W przypadku europejskiej ropy Brent są to okolice 57 USD za baryłkę, natomiast w przypadku amerykańskiej ropy WTI – okolice 53–54 USD za baryłkę. Tym samym notowania ropy naftowej zakończyły ten rok imponującą zwyżką, aż o około 50 proc. Dla przypomnienia, jeszcze w pierwszych miesiącach 2016 r. cena ropy naftowej oscylowała w okolicach 30 USD za baryłkę, co było najniższym poziomem cenowym od 2003 r.
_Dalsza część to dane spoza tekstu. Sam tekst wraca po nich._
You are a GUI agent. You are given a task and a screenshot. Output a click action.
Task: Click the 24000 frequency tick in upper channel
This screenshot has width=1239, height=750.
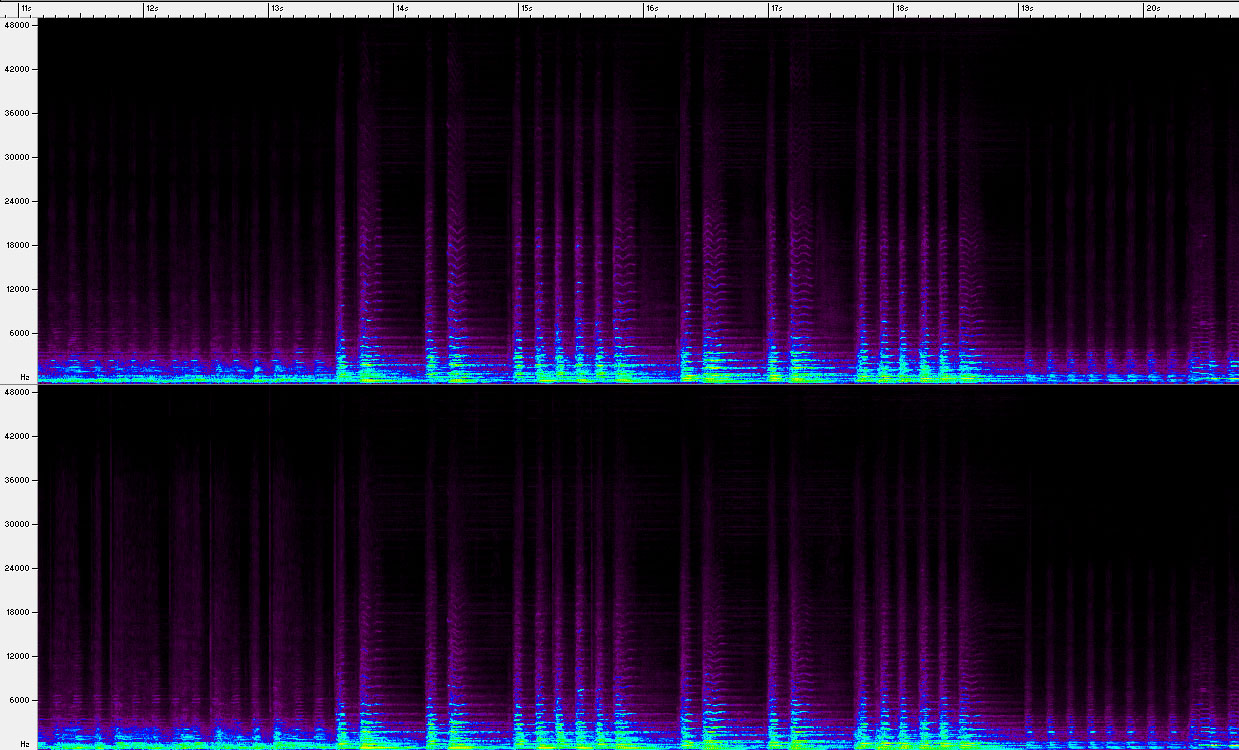tap(19, 201)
Tegoroczny optymizm to przede wszystkim zasługa krajów OPEC, które wspólnie z Rosją zobowiązały się do solidarnego cięcia produkcji ropy naftowej od początku 2017 r. Cena ropy rosła na fali oczekiwań związanych z nowymi limitami wydobycia, jednak sam 2017 r. będzie czasem sprawdzania, jak owe kraje wywiązują się ze swoich zobowiązań. W obliczu wcześniejszych konfliktów wewnętrznych w OPEC i braku koordynacji działań poszczególnych państw kartelu przestrzeganie zasad zawartych w podpisanym niedawno porozumieniu będzie sporym wyzwaniem.

Kolejnym zagrożeniem dla dalszego wzrostu notowań ropy naftowej jest utrzymująca się siła amerykańskiego dolara. Jeśli Rezerwa Federalna utrzyma swoje jastrzębie nastawienie, to potencjał wzrostowy cen ropy naftowej będzie ograniczony. W ostatecznym rozrachunku wpływ rynków walutowych na cenę ropy może jednak zejść na dalszy plan, ponieważ działania krajów OPEC i Rosji będą miały kluczowe znaczenie.